1.導入コストや材料費などのランニングコスト

 基本的に安価な材料押出方式3Dプリンタの場合、本体の導入コストだけでなく、材料費などのランニングコストも安く抑えることができます。

 高額でハイエンドな3Dプリンタの中には、メーカー指定の専用材料を用いる必要があるものも存在し、ランニングコストが高くなってしまう傾向にあります。これに対し、安価な機種の場合には、ECサイトなどで流通している汎用(はんよう)的な材料を利用できるものもあるため、(使用したい材料によって異なる場合もありますが)ランニングコストを比較的低く抑えることが可能です。

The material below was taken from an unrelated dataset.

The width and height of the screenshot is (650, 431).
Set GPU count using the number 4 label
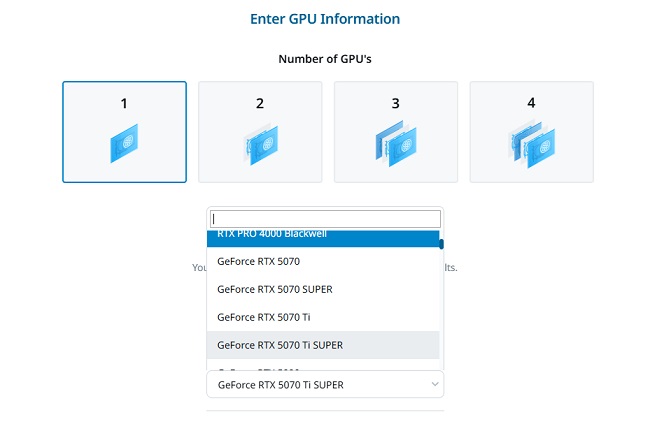(531, 103)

 筆者のこれまでの経験上、機種によって大きく異なるということはありませんでしたが、材料以外の消耗品および交換部品の価格、メンテナンス頻度などについても、3Dプリンタの導入前にしっかりと調べておきましょう。

 スライサーソフトについても無償で提供されているものと、より高度な設定などが可能な有償のものがあります。筆者の知る限りではどちらかというと、無償のソフトで運用している現場の方が多い印象です。スライサーソフトの詳しい内容については、過去記事「3Dプリンタの設定を追い込む!! スライサーの役割と基本項目を学ぶ」をぜひご覧ください。

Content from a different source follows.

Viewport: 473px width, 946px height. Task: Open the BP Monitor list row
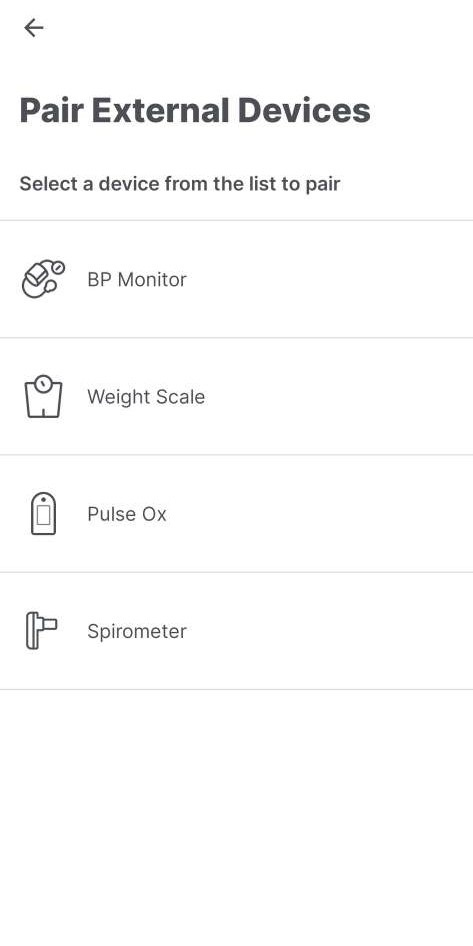[236, 279]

 また、3Dプリントの前処理/事前準備を行うPCについても注意が必要です。単にスライサーソフトを動かすだけであればハイスペックなPCは不要ですが、3Dデータ作成のために3D CADも使用するようなケースでは、それなりにコストをかけて性能の良いマシン環境を用意すべきでしょう。

無償のスライサーソフト「UltiMaker Cura」の設定画面例。(左)が簡易版で、(右)がBasic版となる 図1 無償のスライサーソフト「UltiMaker Cura」の設定画面例。(左)が簡易版で、(右)がBasic版となる[クリックで拡大]

2.造形時間などのスピード

 筆者が安価な材料押出方式3Dプリンタを購入し始めた当初は、造形スピードに対する期待はそれほどなく、「安いしこんなものだろう」という感想でした。しかし、使い込んでいくうちに造形スピードに対する欲も出始めて、「もっと早く造形できる機種はないか?」と考えるようになりました。

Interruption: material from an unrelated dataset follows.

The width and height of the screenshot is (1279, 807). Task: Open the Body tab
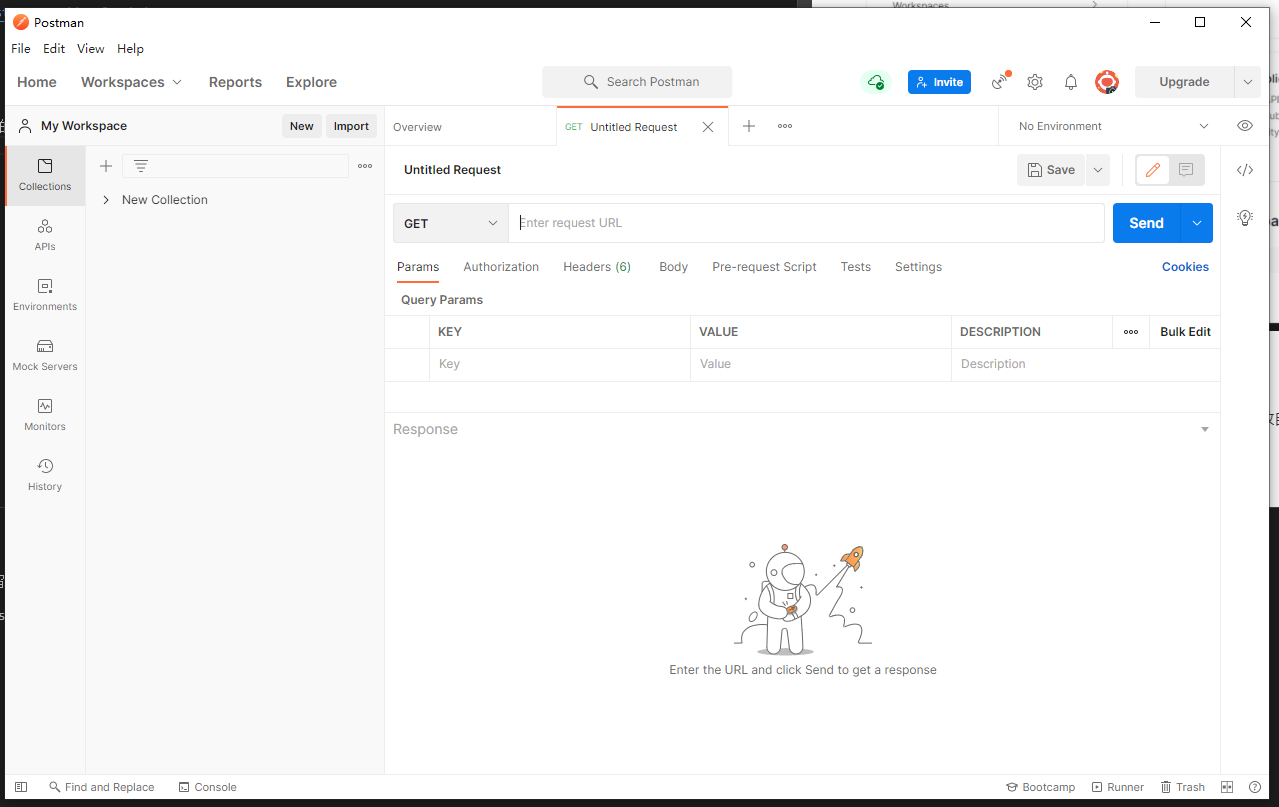(673, 267)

 先に紹介したスライサーソフトの設定によって、造形時間をある程度は短縮できますが、当然機種によってMAXの速度は決まっています。また、造形スピードを上げたり、積層ピッチを粗くしたりして時間短縮を図ったとしても、それに比例して造形品質が落ちるため、結局はバランスの取れた設定で運用することになります。

 最近では、安価な材料押出方式3Dプリンタでも品質を保ちつつ、高速に造形してくれる機種もいくつか登場し始めていますが、スピードが速い分、動作音(騒音)も大きくなるため、静かなオフィスでの導入/運用を検討されている場合は注意が必要です。

3.積層ピッチなどの造形品質

 モノを作る上で品質は重要なポイントですが、高額な3Dプリンタと比べると、どうしても安価な3Dプリンタの方が品質的に劣ります。

 特に、造形方式が材料押出の場合には限界があります。スライサーソフトの調整によってある程度はきれいに仕上げることが可能ですが、出来上がりの精度や品質を考慮した設計、後加工での調整を考慮した方がよいでしょう。

 また、品質を求めるのであれば造形をサービスビューローなどに外注するという手もあります。ほとんどの場合、3Dデータさえあれば、Webサイトから簡単に見積もりも発注も行えます。

 ちなみに、液槽光重合方式の3Dプリンタであれば、材料押出方式よりも表面がきれいに仕上がります。ただ、洗浄や硬化などの後処理の手間が掛かるので注意が必要です。詳しくは、過去連載「いまさら聞けない 3Dプリンタの後処理」を参考にしてください。

 品質の他、造形の安定性も重要な選定ポイントとなります。造形の不具合にはさまざまな原因が考えられるため、解決に時間を要することがあります。「早くモノがほしい!」「次の仕事もあるのに!」と急いでいるときは特に焦ってしまいます。そのため、3Dプリンタの扱いに不慣れであれば、メーカーのサポートなどがきちんと付いている機種を選んだ方がよいでしょう。